Semarang,
KABARFREKUENSI.COM - Pulau Sumatera merupakan
salah satu wilayah dengan bentang alam yang kompleks di Indonesia, terdiri dari
pegunungan Bukit Barisan yang membentang dari utara hingga selatan,
lembah-lembah curam, serta kawasan hutan tropis yang menjadi penyangga
ekosistem. Kondisi geografis ini membuat Sumatera memiliki banyak daerah rawan
bencana hidrometeorologi seperti banjir bandang dan longsor, terutama saat
curah hujan tinggi terjadi.
Dalam
beberapa tahun terakhir, tekanan terhadap lingkungan akibat perubahan iklim dan
alih fungsi lahan semakin memperbesar risiko bencana di berbagai provinsi di pulau
ini. Tingkat kerawanan tersebut terlihat jelas pada peristiwa terbaru yang
terjadi di akhir November 2025, ketika banjir bandang dan longsor melanda
wilayah Sumatera Utara, Sumatera Barat, dan Aceh.
Bencana
ini menimbulkan kerusakan luas, menelan korban jiwa, serta memutus akses
berbagai daerah. Menurut laporan Kompas.com, curah hujan ekstrem yang mencapai
300 mm per hari dan dipicu oleh Siklon Tropis Senyar menjadi salah satu
penyebab utamanya.
Kementerian
Energi dan Sumber Daya Mineral (ESDM) melalui Pelaksana Tugas Kepala Badan
Geologi, Lana Saria, menjelaskan bahwa terdapat tiga faktor dominan yang memicu
bencana ini. Pertama, curah hujan yang sangat tinggi. Kedua, kondisi
geomorfologi wilayah yang didominasi lereng curam hingga sangat curam. Ketiga,
jenis litologi tanah lapuk yang mudah tererosi, terutama di daerah rentan
seperti Humbang Hasundutan, Agam, Mandailing Natal, Gayo Lues, dan Aceh
Tenggara.
Selain
faktor alam, para ahli juga menyoroti peran aktivitas manusia. Pakar dari
Institut Teknologi Bandung (ITB), Dr.
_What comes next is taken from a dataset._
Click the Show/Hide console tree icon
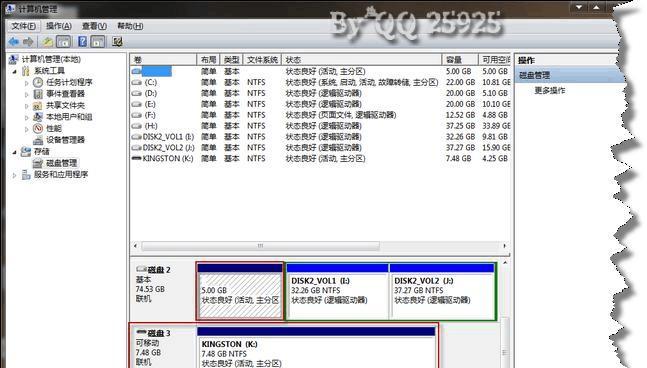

Muhammad Rais Abdillah, menyatakan bahwa
sistem siklonik di utara Sumatera mempertebal awan hujan, sementara Dr. Heri
Andreas menambahkan bahwa alih fungsi hutan menjadi perkebunan sawit dan
permukiman telah mengurangi kemampuan tanah menyerap air, akibatnya, aliran
permukaan meningkat drastis dan memperbesar risiko banjir bandang.
Wahana
Lingkungan Hidup Indonesia (WALHI) Sumatera Utara turut menyoroti dugaan
kontribusi tambang emas Martabe milik PT Agincourt Resources. Koordinator
WALHI, Rianda, menuding deforestasi ribuan hektare di hulu Sungai Batang Toru
sebagai faktor yang memperparah banjir di wilayah Tapanuli Tengah. Sejumlah
tokoh, termasuk Wakil Menteri Pekerjaan Umum serta Ephorus Huria Kristen Batak
Protestan (HKBP), juga menilai bahwa penurunan tutupan vegetasi dan buruknya
sistem penyaluran air berkontribusi besar terhadap tingkat keparahan bencana, sebagaimana
dilaporkan detikEdu.
Hingga
29 November 2025, Badan Nasional Penanggulangan Bencana (BNPB) mencatat
sedikitnya 174 orang meninggal, dengan rincian 16 orang di Sumatera Utara, 26
di Sumatera Barat, dan 25 di Aceh. Selain itu, 79 orang masih dinyatakan
hilang, dan lebih dari 12.546 keluarga terpaksa mengungsi. BNPB memperkirakan
angka ini masih dapat bertambah karena sejumlah wilayah masih terisolasi.
Di
Sumatera Utara, bencana ini menghantam 17 kabupaten/kota, termasuk Sibolga,
Tapanuli Utara, Tapanuli Tengah, dan Tapanuli Selatan. Ratusan rumah rusak, dan
sejumlah infrastruktur seperti Jembatan Pandan serta jalur penghubung Sibolga
mengalami kerusakan berat. Sumatera Barat pun mengalami dampak luas di 13
hingga 14 kabupaten/kota, seperti Padang Pariaman, Kota Padang, Agam, Pesisir
Selatan, Solok, dan Bukittinggi.
Banjir
merendam permukiman warga dan longsor memutus akses jalan nasional, menyulitkan
proses evakuasi dan distribusi bantuan. Sementara itu, di Aceh banjir dan
longsor melanda 17 kabupaten/kota, termasuk Aceh Utara, Aceh Timur, Gayo Lues,
Aceh Besar, Singkil, Langsa, Bireuen, Pidie, dan Aceh Tenggara. Wilayah-wilayah
ini mengalami luapan sungai besar-besaran, pemadaman listrik, hingga
terisolasinya sejumlah desa. Hingga 28 November, 35 orang dilaporkan meninggal
dan 25 hilang.
Serangkaian
bencana di Sumatera ini kembali menunjukkan pentingnya memperbaiki cara
pengelolaan lingkungan dan penguatan upaya pencegahan bencana. Hujan ekstrem
memang tidak bisa dihentikan, tetapi dampaknya dapat dikurangi dengan menjaga
hutan, membatasi perluasan perkebunan di daerah rawan, dan menata daerah aliran
sungai (DAS) dengan lebih baik. Para ahli juga menekankan perlunya sistem
peringatan dini serta penataan ruang yang menyesuaikan perubahan iklim, karena
kondisi cuaca ekstrem kini semakin sering dan semakin kuat.